Transmultimedia Entertainment is a film and television production company built on the idea that stories are not static objects, but things that move through time—shaped by the people who carry them forward. The work is not only to tell those stories, but to preserve them in a way that allows them to be seen and understood beyond the moment in which they were created.
Its founder, Richard Zampella, (SAG/AFTRA) came to filmmaking through a path defined as much by place as by profession. He grew up on a 100-acre property in the Highlands Region of New Jersey, where his father, a physician, owned and operated a former 48-room resort hotel as a nursing home from 1954 through 1972. The building was not an abstraction. It was lived in, worked in, and sustained through daily effort—patients moving through its rooms, staff maintaining its systems, and his father moving from one responsibility to the next.
That early environment established a way of seeing. The building was not defined by its architecture alone, but by the accumulation of activity over time. The work required to keep it functioning—quiet, repetitive, often unnoticed—became inseparable from the place itself.
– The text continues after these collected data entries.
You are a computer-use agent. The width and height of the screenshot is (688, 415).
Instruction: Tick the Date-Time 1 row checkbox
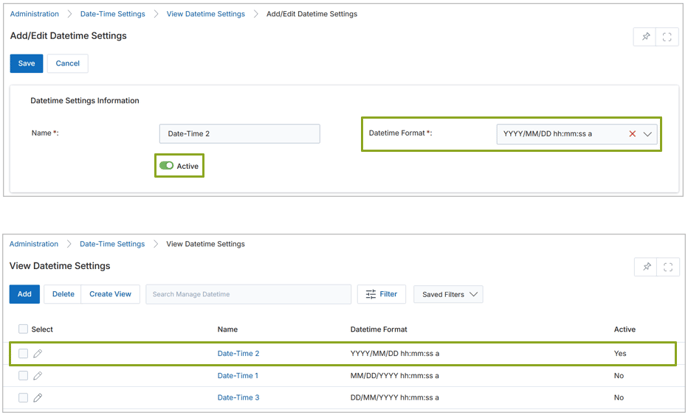click(x=23, y=376)
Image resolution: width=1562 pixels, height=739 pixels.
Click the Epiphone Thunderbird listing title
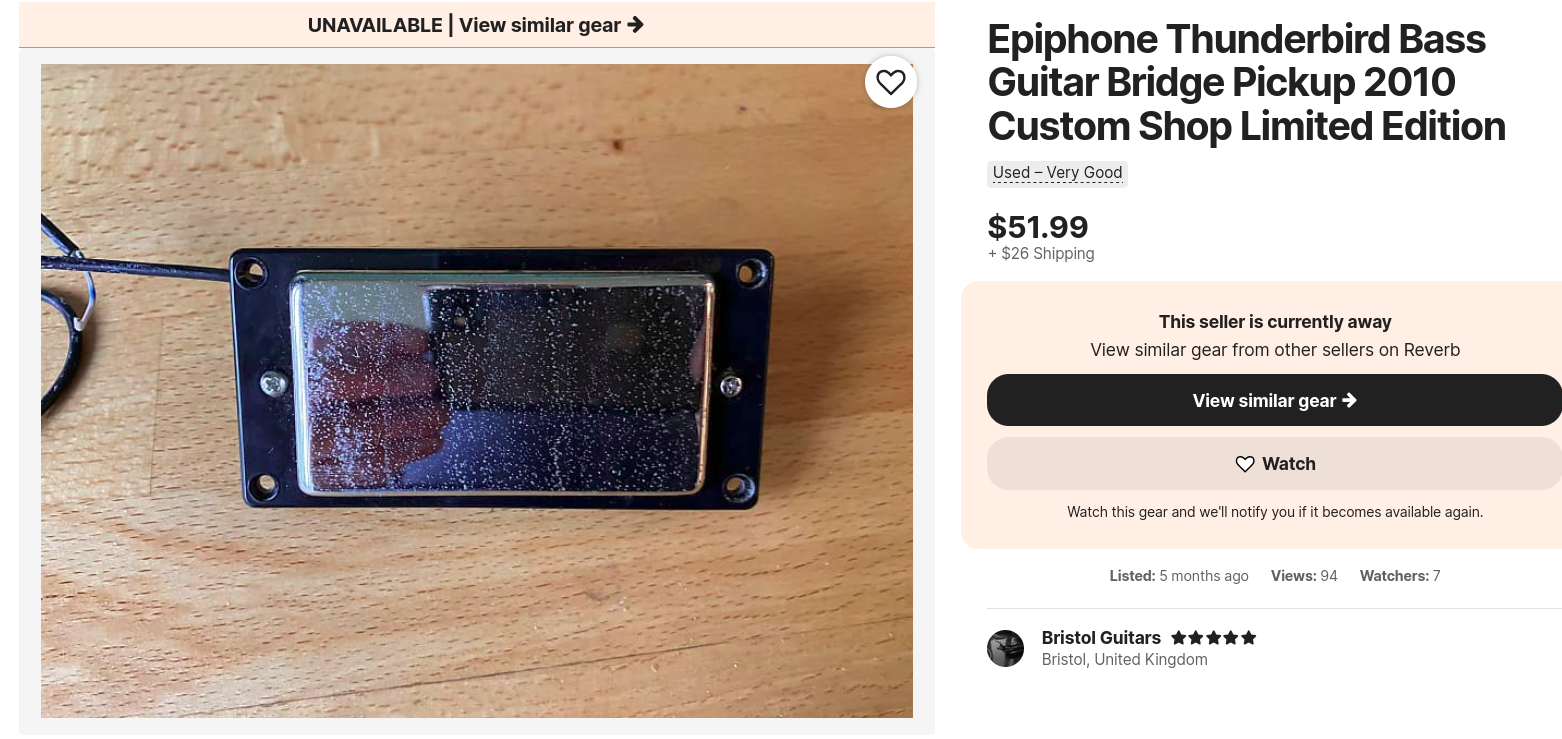pyautogui.click(x=1246, y=82)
Zampella’s first professional path was in acting. He studied at Mason Gross School of the Arts at Rutgers University under William Esper, whose training traced directly back to Sanford Meisner. After moving to Manhattan, he worked in television and film, appearing in series such as Ryan’s Hope, Another World, All My Children, and The Guiding Light, as well as in feature films including The Thomas Crown Affair, A Beautiful Mind, and Six Degrees of Separation. His work extended into national campaigns for brands including Levi’s 501 Jeans, Frangelico, Macy’s, Maybelline, and Coca-Cola.
Parallel to that work, he spent years in the hospitality industry, working under Joe Baum at the Rainbow Room, and later at Le Cirque with Sirio Maccione and Aureole with Charlie Palmer. He went on to hold senior management roles at The Plaza Hotel, overseeing the Oak Room and Oak Bar, and at Essex House Hotel on Central Park South as Food & Beverage Director. These roles required not only management, but an understanding of systems—how spaces function, how people move through them, and how experience is shaped through detail and execution.
In 1987, Zampella enlisted in the United States Army, completing training as a Military Intelligence Analyst (96B) and serving for over sixteen years on the General Staff (G2) of the 50th Armored Division. He retired with the rank of Staff Sergeant. The discipline of analysis, structure, and long-term responsibility became another layer in the way he approached both work and decision-making.
In 2006, he transitioned fully into film production, working as a Producer & Editor with writer and director John Mulholland. Their collaboration on Cooper & Hemingway: The True Gen marked a turning point. The film was named a New York Times Critics’ Pick, by by Manohla Dargis, A. O. Scott and Stephen Holden. Webster said the picture was proof that the work of these two men "endures and so does what they stood for." The film was recognized for demonstrating how the work and values of its subjects continue to endure over time.
That project established the working method that continues to define Transmultimedia Entertainment: research-driven, detail-oriented, and focused on narrative continuity rather than isolated moments.
“The work is not simply to tell stories, but to carry them forward—so that what might otherwise be lost to time can still be seen, understood, and remembered.”
Subsequent projects expanded that approach across multiple platforms. Work for Paramount Pictures, Lionsgate Entertainment, and Warner Home Video included long-form documentary production and archival storytelling. For American Public Television, projects such as Inside High Noon (narrated by Matthew Rhys) and Elmore Leonard: But Don’t Try to Write (narrated by Campbell Scott) continue to air nationally on PBS and internationally on PBS America. The production of Sergeant York: Of God and Country, narrated by Liam Neeson, reflects the same emphasis on historical context, character, and continuity.
As Creative Director of Transmultimedia Entertainment, Zampella works across all aspects of production—cinematography, editing, motion graphics, sound design, lighting, and final delivery. The company produces broadcast-compliant masters for network television and streaming platforms, including Netflix, Amazon Prime, Hulu, and Apple TV. The work is technical, but the objective remains consistent—to ensure that the story is carried intact from source to screen.
Underlying all of this is a single idea: filmmaking is not separate from preservation. It is an extension of it. The same attention required to maintain a structure—the repair of surfaces, the understanding of systems, the care of what has endured—applies to the work of documenting lives and events.
This idea is made concrete through Zampella’s stewardship of Idylease, a historic property built in 1902 and one of the last remaining examples of early twentieth-century resort architecture in the Highlands region of New Jersey. The building, once part of a broader network of hotels serving a growing middle-class tourism industry, now stands as the only surviving structure of its kind in the region. Its continued existence depends on ongoing care—work that is never complete and never final.
Transmultimedia Entertainment operates within that same framework. Each project—whether documentary, commercial, or design—is approached as part of a larger continuum. The objective is not simply to produce content, but to preserve context—to ensure that what is created now remains legible and meaningful over time.
In the end, the work is not defined by any single film or project.
It is defined by continuity—by the effort to take care of what has been placed in view, and to carry it forward so that it does not disappear.